Continue the text on analyzing Google Cloud billing data in BigQuery from its last sentence.

Start Text extract

Analyzing Google Cloud Billing Data with BigQuery

Christopher Grant
Google Cloud - Community
5 min readJun 8, 2017

--

In this tutorial we’ll walk through analyzing your billing data in BigQuery. We’ll then explore the schema and answer some common questions by querying the data.

Objectives

  • Schema Overview
  • Nested Records
  • Repeating Records
  • View Costs by Month
  • View Costs by Project
  • View by Project and Resource Labels
  • Cost Predictions

Before you start

You’ll need to setup billing export to BigQuery for your project. Review the process here or watch the brief video below

Schema Overview

Lets get acquainted with the DataSet. Theres a publicly accessible data set we can use for demonstration purposes. You’ll want to update the queries here to reflect your own dataset name.

Sample Billing DataSet

First thing I like to do is click on preview to get a feel for the things we’re dealing with.

Looking at the schema you see pretty much what you’d expect: the high level product areas, the fine grained resource_type line items, start_time, cost

Nested Fields

There’s also nested data about the project and usage. These are simple nested records so we can just access them with Dot notation

Repeated Fields

There’s some additional information of interest in repeated fields. This data type contains multiple records for a given row. So in the case of credits, one record in this dataset for a resource charge, might have multiple credits associated to it.

We need to treat repeated fields like a separate set of data. Lets aggregate all the credit records into one value for the row. To do this we’re going to use the UNNEST function. I’m also going to switch and use some functions that are available in the StandardSQL syntax.

BigQuery supports two syntaxes for querying, LegacySQL and StandardSQL.

End Text extract
Start Given data

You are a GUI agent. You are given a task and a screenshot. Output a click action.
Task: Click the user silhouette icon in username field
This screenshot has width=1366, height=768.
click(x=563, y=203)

End Given data

Result:
Major differences are:
- Format for how tables are referenced
- Different functions for use within your queries

To explicitly identify the type of syntax you’re using simply start your query with #standardSQL or #legacySql

I’ll be using #standardSQL going forward

#standardSQL
SELECT
cost,
(SELECT SUM(amount) FROM UNNEST(credits)) credits
FROM data-analytics-pocs.public.gcp_billing_export_EXAMPL_E0XD3A_DB33F1LIMIT 1000

Awesome! So we’re aggregating nested fields now, but it looks like credits don’t happen frequently. Lets aggregate all this up and view by month

View Data by Month

So here we’re getting into standard SQL aggregation patterns to group by a field. To get the month however we’re going to use the EXTRACT function on the start_time field

#standardSQL
SELECT
EXTRACT(MONTH FROM starttime) as month,
ROUND(SUM(cost), 2) as charges,
ROUND(SUM((SELECT SUM(amount) FROM UNNEST(credits))),2) as credits
FROM data-analytics-pocs.public.gcp_billing_export_EXAMPL_E0XD3A_DB33F1
GROUP BY month
ORDER by month

Wait, why are we SUMing credits twice?

Recall that for each row in our dataset there can be multiple credits. The inner SUM is aggregating credits by row. Additionally though here we’re aggregating each row by month which is where the outer SUM comes in. We then round that to make it look good.

Break it down from the inside out
a. SELECT SUM(amount) FROM UNNEST(credits) //Aggregate by row
b. SUM(a) // Aggregate for the GROUP BY (month)
c. ROUND(b, 2) as credits // Round to 2 places

Result:
ROUND(SUM((SELECT SUM(amount) FROM UNNEST(credits))),2) as credits

View Data by Project

So now we can just continue that process to see variations of the data. Lets see costs by Project, by Month

#standardSQL
SELECT
project.name as project,
EXTRACT(MONTH FROM starttime) as month,
ROUND(SUM(cost), 2) as charges,
ROUND(SUM((SELECT SUM(amount) FROM UNNEST(credits))),2) as credits
FROM data-analytics-pocs.public.gcp_billing_export_EXAMPL_E0XD3A_DB33F1
GROUP BY project, month
ORDER by project, month

View Data By Labels

Looking back at the schema we see a couple other Repeated fields, project.labels and labels

Google provides labels to help organize resources. When you set them on the resources they get passed into the billing data as well.

The project.labels contains the key/values pairs that are set on the project itself. the labels contains key/value pairs on the resource the row is logged for.

Lets group by project.labels to see how this might work

#standardSQL
SELECT
(SELECT value from UNNEST(project.labels) where key = “env”) env,
ROUND(SUM(cost), 2) as charges,
ROUND(SUM((SELECT SUM(amount) FROM UNNEST(credits))),2) as credits
FROM data-analytics-pocs.public.gcp_billing_export_EXAMPL_E0XD3A_DB33F1
GROUP BY env

In the above example, the projects were labeled with keys of env and values of qa, dev, stage, prod.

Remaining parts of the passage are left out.